Passage to read:
━━━━━━━━

So far this season, Genoa see themselves on the bad side of their cycle and currently sat 18th before the matchup against Lazio. The week prior, the higher-ups within Genoa made a managerial change and sacked their current manager, Davide Ballardini, and replaced him with the legendary striker for Andriy Shevchenko. Shevchenko has shown he can coach an organised defence with his work with the Ukrainian National team during Euro 2020, and this quality of coaching is needed as Genoa has the 4th worst defence in the league. Work surely needs to be done.
In this tactical analysis, I will discuss Genoa’s offensive tactics, besides how Lazio fared within this game when progressing the ball forward and creating. Last, I will look into some of Genoa’s missed opportunities for attack that will need rectifying if they wish to stay up in the Italian topflight.
Lazio made use of a 4-3-3 formation during this match, with Thomas Strakosha. In defence, Elseid Hysaj and Adam Marušić are at full-back, with Luiz Felipe and Francesco Acerbi at centre-back. In Lazio’s midfield three, Sergej Milinković-Savić, Danilo Cataldi and Toma Bašić. In attack, ex-Barcelona attacker Pedro, with Felipe Anderson and Mattia Zaccagni.

━━━━━━━━

Work to complete:
A – Translate this sentence from the match analysis into Spanish: "In defence, Elseid Hysaj and Adam Marušić are at full-back, with Luiz Felipe and Francesco Acerbi at centre-back."
B – Answer these from the match analysis:
(i) In what place in the league did Genoa sit before the match against Lazio?
(ii) Which manager did Genoa sack the week before?
(iii) What formation did Lazio use in this match?
The material after this text comes from a separate source.

Material:
━━━━━━━━

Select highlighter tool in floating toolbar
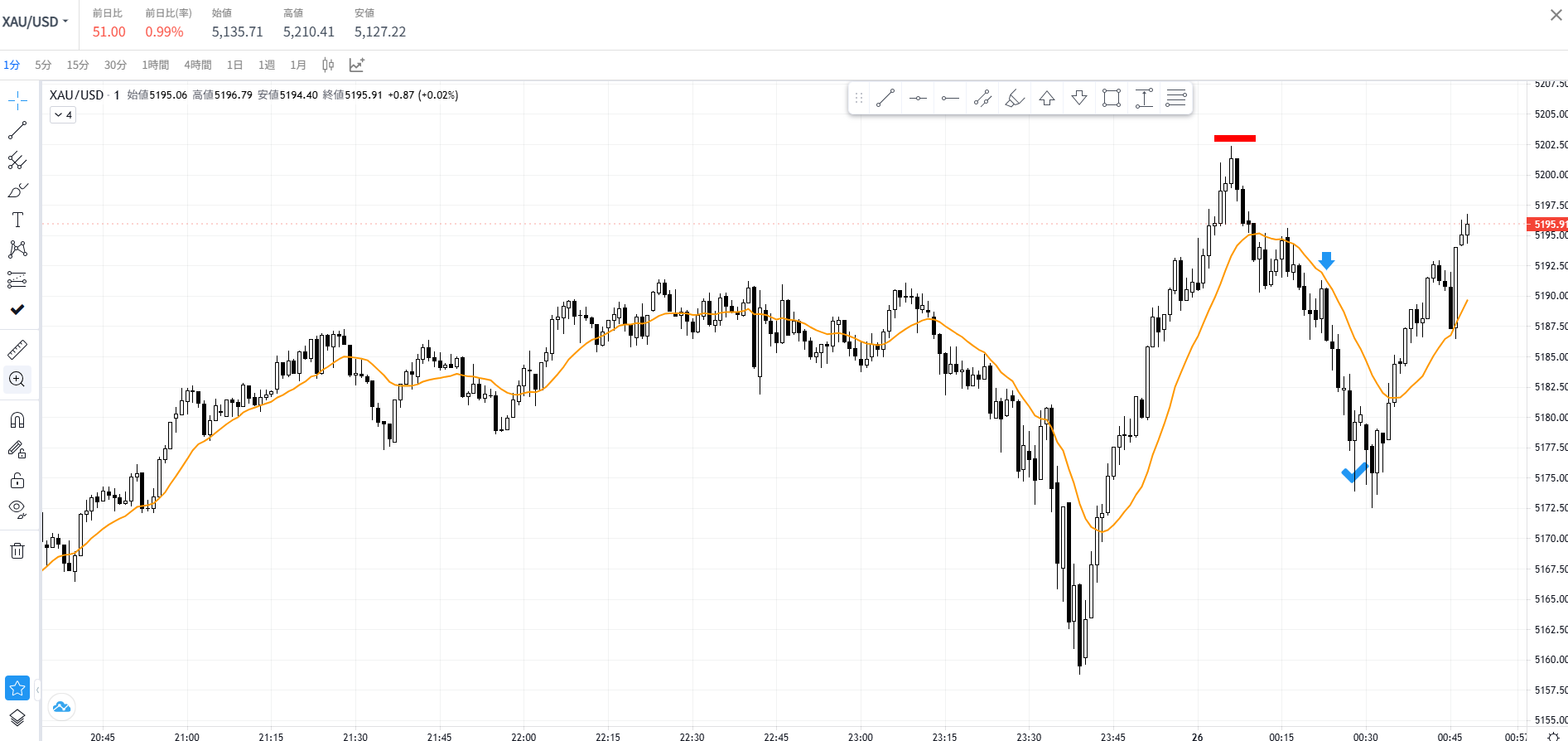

━━━━━━━━

Full answers:
A – En defensa, Elseid Hysaj y Adam Marušić juegan de laterales, con Luiz Felipe y Francesco Acerbi de centrales.

B –
(i) 18th
(ii) Davide Ballardini
(iii) 4-3-3